W A R   I N   K O S O V O:
A Victory for the Media?
Part I: The Construction of a Conflict

Marina Blagojevic

Coming from Belgrade, where I have lived almost all my life, including during the catastrophic 1990s, I have learned very clearly that war can be created almost anywhere, at almost any time. I have also learned another absurd but nevertheless true lesson - that the lower the probability of war, the easier the possibility of manufacturing it, because of the absence of systemic and structural mechanisms to prevent it.

This was, I believe, the situation in all of the ex-Yugoslav wars. They happened exactly because they did not need to happen, in a vacuum of determinism which gave too much authority to the power-holders, while at the same time producing disbelief, confusion and distrust on the part of those who were powerless and predominately victimised. Wars (one war or several?) in ex-Yugoslavia have been the wars of "states-to-be" against society. The problem has been the existence of too many "states-to-be" and only one society which "needed to be" ripped apart. The winners are the states, small and caricatured, and the political elites and war-profiteers. The loser is society, artificially and painfully sacrificed for "higher" national goals.

Post-factum explanations of those tragic wars start with the self-validating assumption that they were logical, determined and therefore explicable. But for the vast majority of people living in ex-Yugoslavia, back in the late 80s and early 90s, wars were not expected, not logical and not justified.

The greater the lack of a rationale for the wars to occur, the greater the media activity in inventing one. In fact, the media played an absolutely key role in preparing the population for war. They fed the collective consciousness with reasoning, explanations and justification of the necessity and inevitability of war, along with dubious ethical prevarication. The weaker the "real" reasons were, the stronger the war propaganda.

It would be logical to expect that real reasons for ethnic wars would be based on religious tensions and/or discrimination. Yet, neither of these existed to any substantial degree in ex-Yugoslavia, certainly not in comparison with any Western democracy. In the 70s, 80s and early 90s, the population was primarily atheistic, and discrimination against minority ethnic groups in each of the republics - or provinces - was extremely weak (with the exception of Kosovo, where, from the 70s on, the non-Albanian population was exposed to extensive discrimination by the Albanian administration and the Albanian population in general).

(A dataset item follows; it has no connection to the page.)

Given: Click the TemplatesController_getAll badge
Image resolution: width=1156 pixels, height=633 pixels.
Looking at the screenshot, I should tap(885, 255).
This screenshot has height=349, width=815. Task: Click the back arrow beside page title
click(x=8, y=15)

In fact, data from the 1981 census demonstrated convincingly that almost nowhere in ex-Yugoslavia did individual upward mobility depend on ethnic origin (Blagojevic, 1989). For the majority of the population, regardless of ethnic origin, there was a high probability that - until the end of the 80s - an individual born after the Second World War could live the whole of his or her life without experiencing ethnic or religious discrimination or prejudice. This was especially true in urban settings, of which Sarajevo was a prime example.

While the society of ex-Yugoslavia was largely free of ethnic tensions, the restructuring from federation to confederation, starting with the Constitution of 1974, led to the empowerment of ethnic and national elites. The economic crisis of the 1980s predictably added to ethnic tensions, in a manner similar to societal patterns found in other cultures. As the size of the cake was shrinking, competition for the pieces was growing.

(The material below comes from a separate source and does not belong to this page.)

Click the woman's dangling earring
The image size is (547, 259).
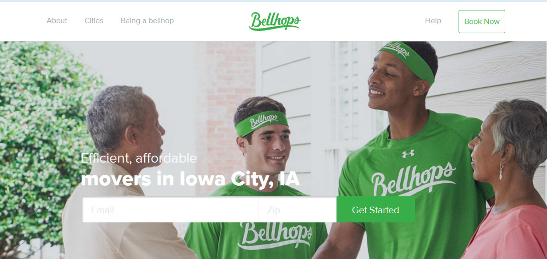(500, 172)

The pressures within ex-Yugoslavia were also substantially influenced from the outside - both by international monetary institutions and especially by the rapidly changing context of European integration. In the latter case, the inclusion of some strongly emphasised the exclusion of others. In the context of ex-Yugoslavia, nationalism was emerging as a synthesis of anti-Communist fervour on the one hand and blame-the-victim and scapegoat ideologies on the other.

The "other" was virtually an overnight invention. It is not that the "other" did not exist before, but no context had existed to support the wide acceptance and justification of animosity, discrimination and aggression towards "otherness." Although both the nationalists and other disappointed and nostalgic ex-Yugoslavs consider the slogan of "brotherhood and unity" a self-deluding relic of Communist ideology, the fact is that "brotherhood and unity" were experienced, practiced and believed in and were at least as real then as nationalism is now.

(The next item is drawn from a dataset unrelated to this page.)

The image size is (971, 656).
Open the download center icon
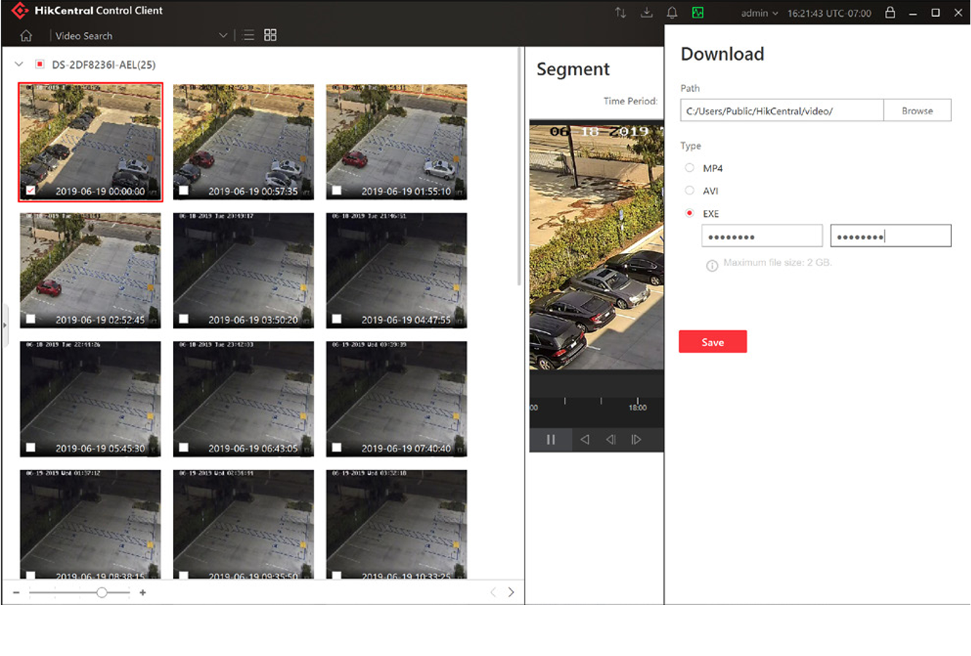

In the 80s, according to many surveys, ethnic distancing was increasing, permeating mainly from "above," from the level of the ethnic elites, but also reactivating some "archeological" buried layers of negative collective memories. The growth of ethnic distance was clearly demonstrated in the decline in the number of inter-ethnic marriages. At the same time, the process was expressed by a kind of "empty hatred"; devoid of content, stereotypes and prejudices - more a simple feeling of alienation.

At the end of the 80s, hatred existed, prompted by harsh economic realities and the impoverishment of the population, but other justification was still absent. It was a difficult feat to invent, in a short period of time, these stereotypes and prejudices - against one's own neighbours, cousins and friends. Therefore, historical "explanations" of eternal hatreds were activated, reinforced by a set of old and new narratives. Generally, these narratives had four main refrains:

  • victimisation (we are the only victims)
  • hierarchisation of victimisation (we are the greater victims)
  • justification of revenge (we are getting back at them for what they did to us)
  • "preventative aggression" (if we do not do it to them, they will do it to us).

Narratives based on hostilities which had lain dormant since the Second World War were reactivated, recycled and, through the media, regurgitated under the rubric of undeniable historical truths. They gradually superseded all other problems related to "real life": hunger, poor health, poor education, unemployment and housing - to name but a few.

Construction of a conflict

There is a vague and porous boundary between the political manipulation of conflict in the specific interests of concrete social actors, the promotion of conflict by the media and its justification by "scientific" interpretation and prediction. The initiation and orchestration of conflict are two sides of a coin, which I would classify as "ethnic hostility/conflict-making." While the instigation of conflict takes place at the level of real interests and a clear cost-benefit analysis and is undertaken by those who are major decision-makers, the actualisation of conflict relies on its self-justificationon and the prior preparation of fertile ground.

At the end of the 20th century, the media's role in encapsulating "reality" necessarily includes the promulgation of ethnic conflict and war, although on its own it does not create sufficient pre-conditions for war to occur. The media's key role in self-justification of conflict lies in defining it as "necessary," "unavoidable," "normal," "predetermined" - even "justified" and "moral." The media thereby create a broad consensus through a wide range of "pro-war" arguments. Without this mobilisation of propaganda through the media, ethnic conflict and war simply would not make sense for most of the social actors - who are almost always also the main losers. Without this media promotion of war, which exhorts a collective readiness to victimise (others) and to sacrifice (oneself), there would be no driving force, no logic, no inevitability to the conflict.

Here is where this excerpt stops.